Containment, eradication and recovery
The collaborative, joint incident response between the customer’s IR team and CTIR led to a quick containment and full eradication of an active adversary in the enterprise IT environment that had the capability to deploy ransomware. During these phases of the incident response, there were various actions performed, including but not limited to, re-imaging the patient zero endpoint, password resets, and the deployment of additional GPOs to restrict document macros, PowerShell and SMB/ Admin Shares.
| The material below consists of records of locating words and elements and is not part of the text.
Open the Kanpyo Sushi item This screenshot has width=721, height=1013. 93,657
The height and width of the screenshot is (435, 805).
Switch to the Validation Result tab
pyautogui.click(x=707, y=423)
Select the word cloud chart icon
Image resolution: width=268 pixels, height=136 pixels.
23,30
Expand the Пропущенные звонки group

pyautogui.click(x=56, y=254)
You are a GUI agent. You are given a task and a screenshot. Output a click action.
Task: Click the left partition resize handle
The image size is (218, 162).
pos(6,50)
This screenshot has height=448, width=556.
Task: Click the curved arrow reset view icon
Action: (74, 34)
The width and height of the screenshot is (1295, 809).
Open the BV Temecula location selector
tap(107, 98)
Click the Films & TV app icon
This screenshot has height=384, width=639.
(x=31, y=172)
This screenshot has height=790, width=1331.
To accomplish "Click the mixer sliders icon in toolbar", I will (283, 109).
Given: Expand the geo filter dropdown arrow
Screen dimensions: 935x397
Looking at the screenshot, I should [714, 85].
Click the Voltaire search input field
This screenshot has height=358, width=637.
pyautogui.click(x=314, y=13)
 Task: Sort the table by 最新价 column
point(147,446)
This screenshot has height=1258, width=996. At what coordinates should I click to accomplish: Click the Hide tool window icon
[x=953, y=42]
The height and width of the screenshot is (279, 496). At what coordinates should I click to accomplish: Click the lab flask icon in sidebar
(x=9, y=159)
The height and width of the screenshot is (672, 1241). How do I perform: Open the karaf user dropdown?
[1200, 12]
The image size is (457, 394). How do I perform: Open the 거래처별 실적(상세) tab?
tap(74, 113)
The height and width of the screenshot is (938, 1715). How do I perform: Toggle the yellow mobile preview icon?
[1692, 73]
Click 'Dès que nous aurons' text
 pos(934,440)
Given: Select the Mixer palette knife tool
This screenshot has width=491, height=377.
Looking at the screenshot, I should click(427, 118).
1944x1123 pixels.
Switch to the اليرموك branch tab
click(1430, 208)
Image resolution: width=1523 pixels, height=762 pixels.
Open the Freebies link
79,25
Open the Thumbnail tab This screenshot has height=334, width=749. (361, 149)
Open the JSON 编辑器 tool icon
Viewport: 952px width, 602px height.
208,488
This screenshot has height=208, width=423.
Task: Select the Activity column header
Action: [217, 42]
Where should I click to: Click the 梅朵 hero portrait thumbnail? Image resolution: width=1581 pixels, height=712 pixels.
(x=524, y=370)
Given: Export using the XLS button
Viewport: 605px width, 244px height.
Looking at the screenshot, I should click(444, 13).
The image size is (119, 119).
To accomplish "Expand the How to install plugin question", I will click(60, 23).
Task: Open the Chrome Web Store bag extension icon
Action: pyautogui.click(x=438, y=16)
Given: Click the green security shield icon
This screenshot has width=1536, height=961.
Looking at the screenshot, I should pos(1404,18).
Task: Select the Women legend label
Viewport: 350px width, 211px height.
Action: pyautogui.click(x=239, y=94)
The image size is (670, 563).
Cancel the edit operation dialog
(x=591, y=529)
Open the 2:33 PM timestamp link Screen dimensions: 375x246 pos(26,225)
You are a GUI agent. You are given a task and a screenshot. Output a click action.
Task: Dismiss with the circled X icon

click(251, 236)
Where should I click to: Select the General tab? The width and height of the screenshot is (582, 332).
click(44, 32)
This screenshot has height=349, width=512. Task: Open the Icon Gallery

In every incident response, there are lessons learned. This is how organizations continue to evolve defense and detection capabilities, threat models, and incident response plans and playbooks. If your organization is interested in any of these services, please reach out to CTIR for more information.
Post-incident activity
During our post-incident briefing with this customer and its executive leadership, we commended the customer and their entire organization for their swift response and collaboration with CTIR to successfully contain and eradicate a determined adversary that likely would’ve caused millions of dollars in lost revenue and recovery expenses. I am humbled to share this joint success story, as a lot of IR organizations are summoned once ransomware has been deployed and the entire organization has affected, which is something that we observe globally and across industry verticals in our quarterly IR trends.
Conclusion
I am grateful for the mutual, high-trust relationship between this customer and my organization. Incident response is a relationship-driven business. CTIR retainers are critical for organizations to augment their IR capabilities. A tested incident response plan that accurately reflects your organization’s current capabilities is critical, as evidenced in the two Case Studieswe released today. Organizational and third-party relationships are tested during a crisis. It’s important that there is an elevated level of trust between IR team and client, and that there is an established and agreed-upon process when time is of the essence to prevent an enterprise-wide ransomware attack when adversary pre-ransomware activity is identified. CISOs and executives should review and refine third-party relationships on a routine basis. Have your third-party IR relationships been tried and tested — and are those relationships resilient?